TASK TO COMPLETE: Go through the records below line by line, counting those that contain the word "Accept"; answer with the count only.
(AVAILABLE DATA)
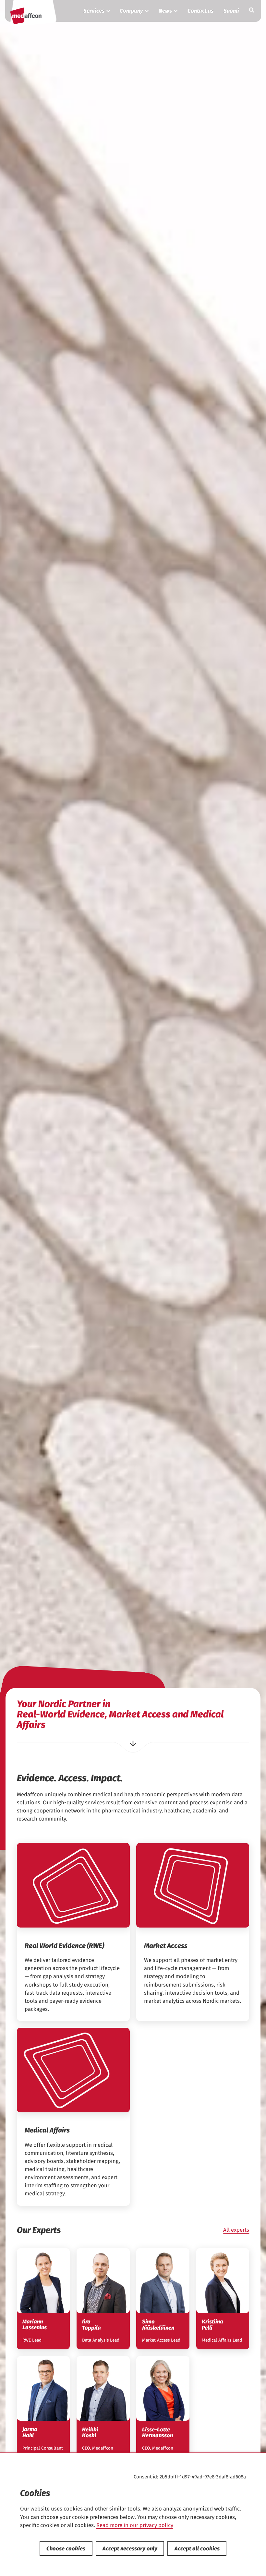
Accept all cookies (197, 2548)
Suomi (231, 10)
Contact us (200, 10)
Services (93, 10)
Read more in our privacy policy (134, 2525)
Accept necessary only (130, 2548)
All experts (236, 2229)
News (165, 10)
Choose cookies (65, 2548)
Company (131, 10)
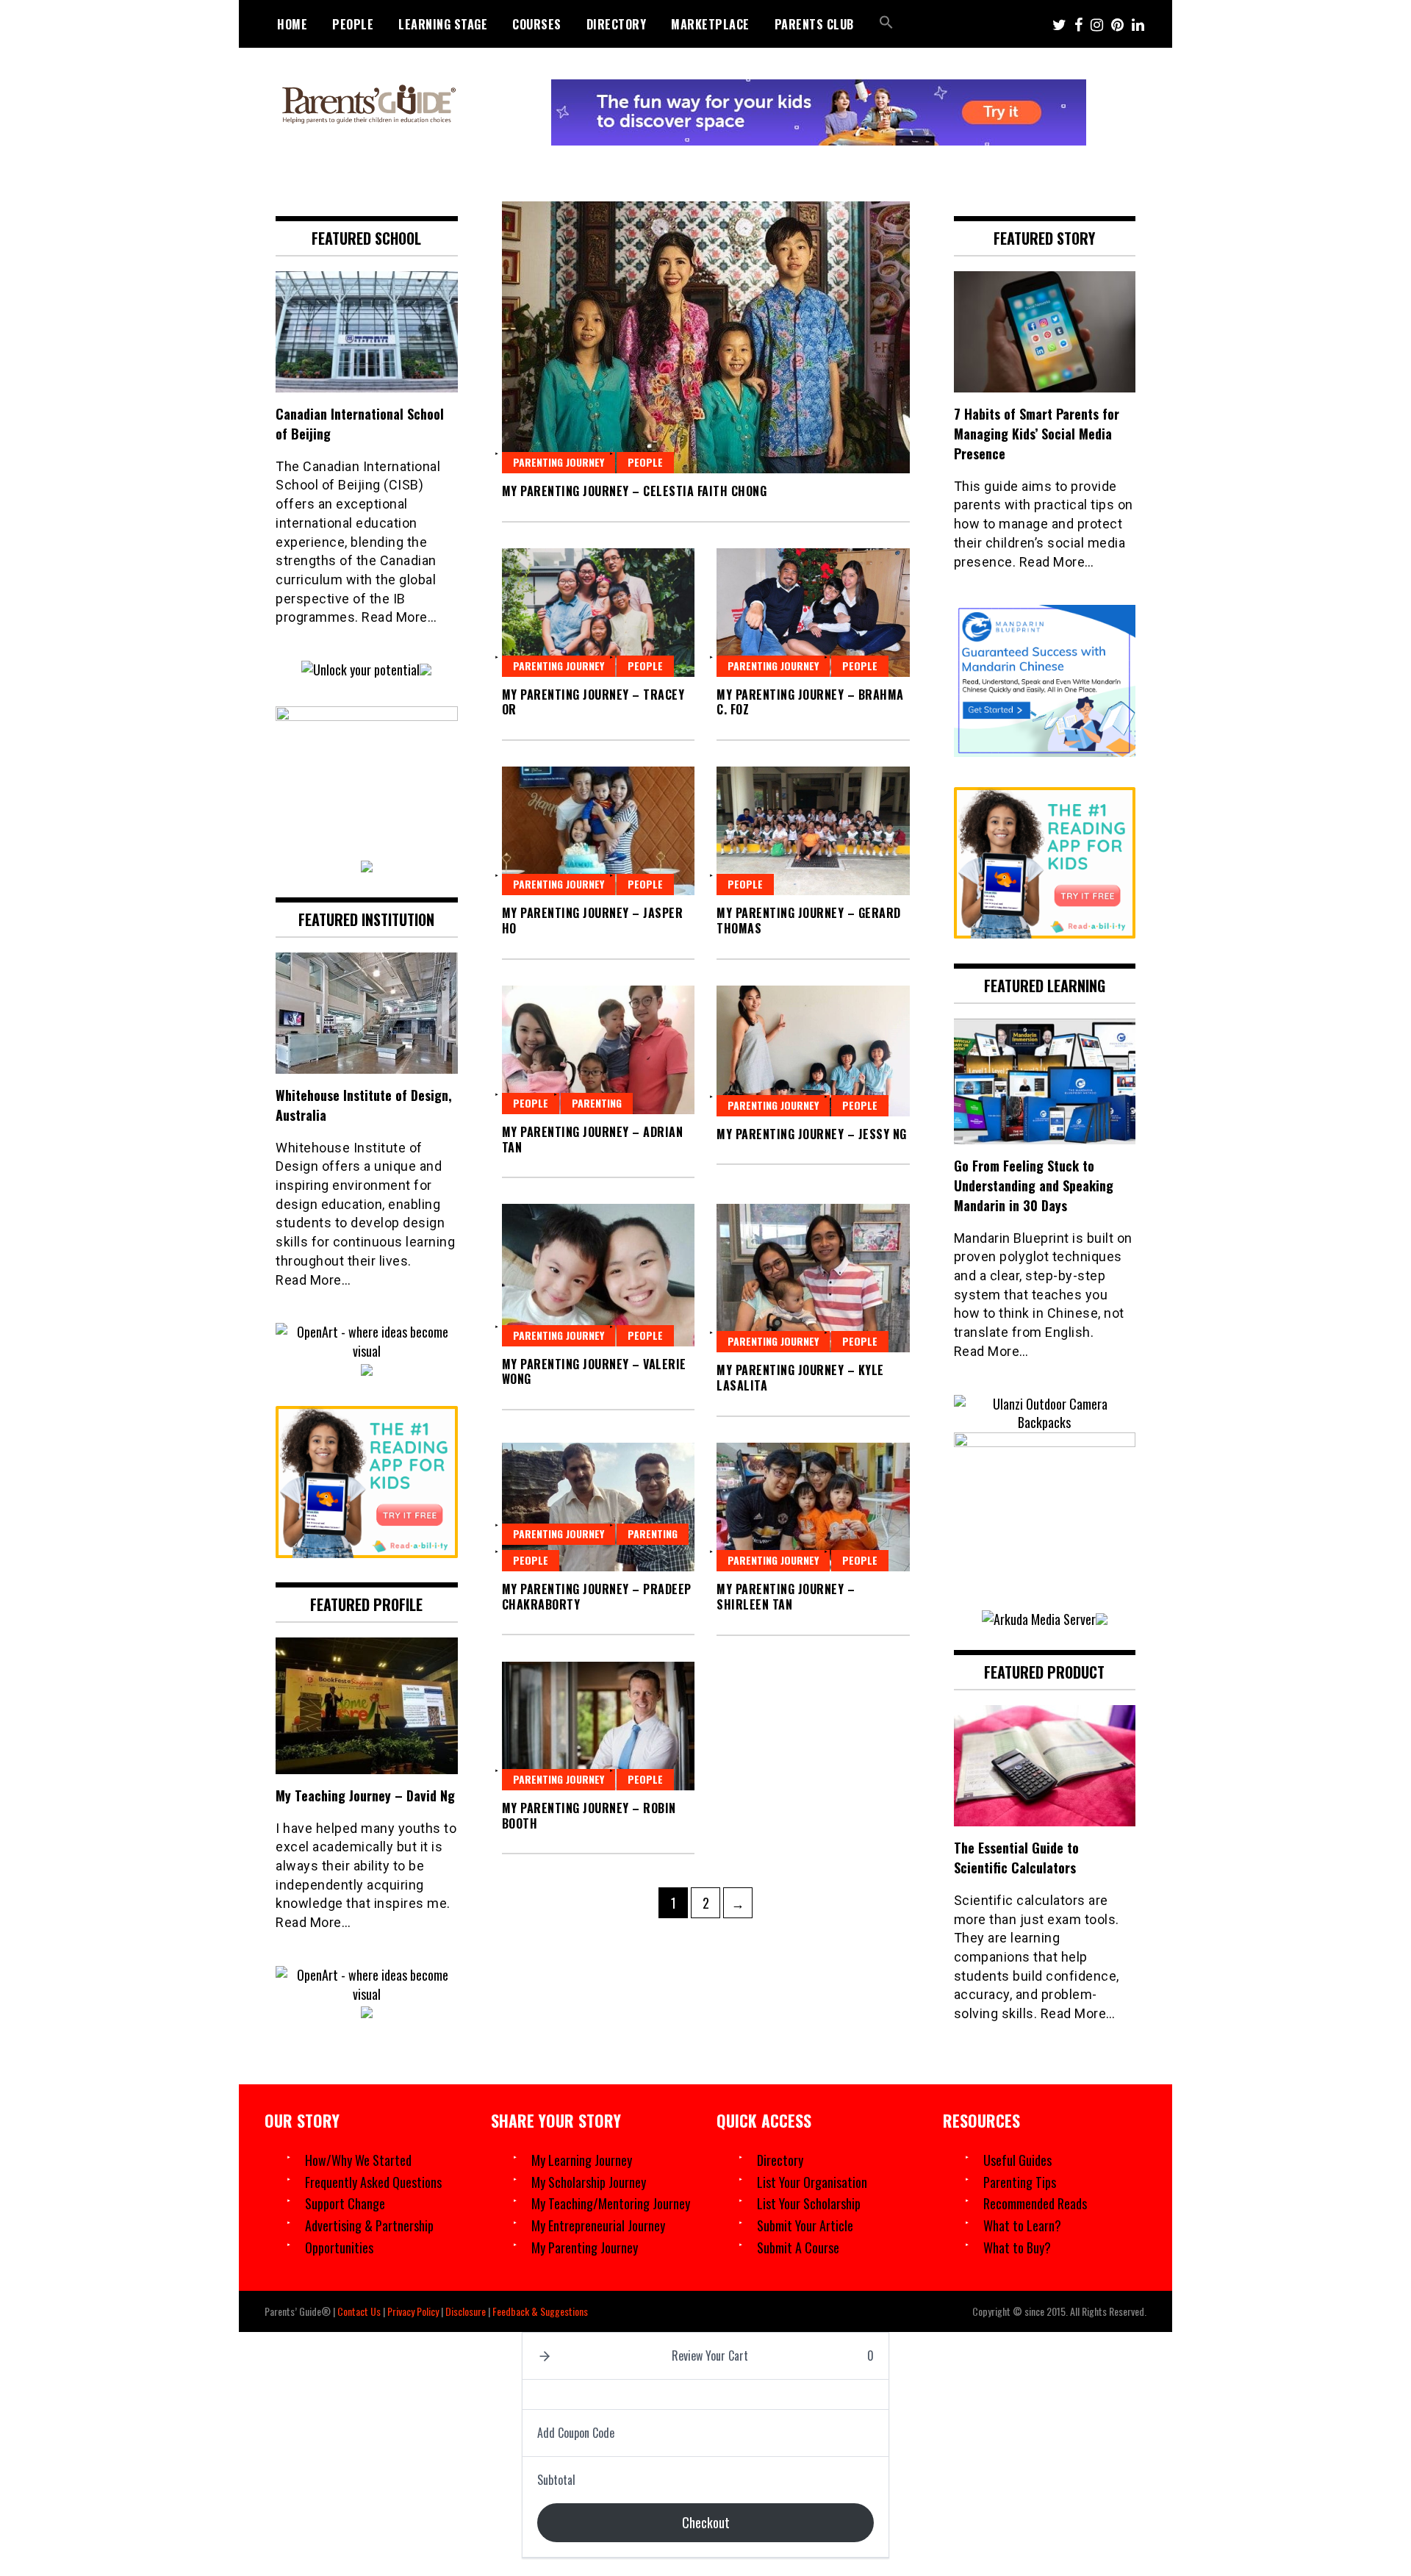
(End AVAILABLE DATA)
PROBLEM SOLUTION: 2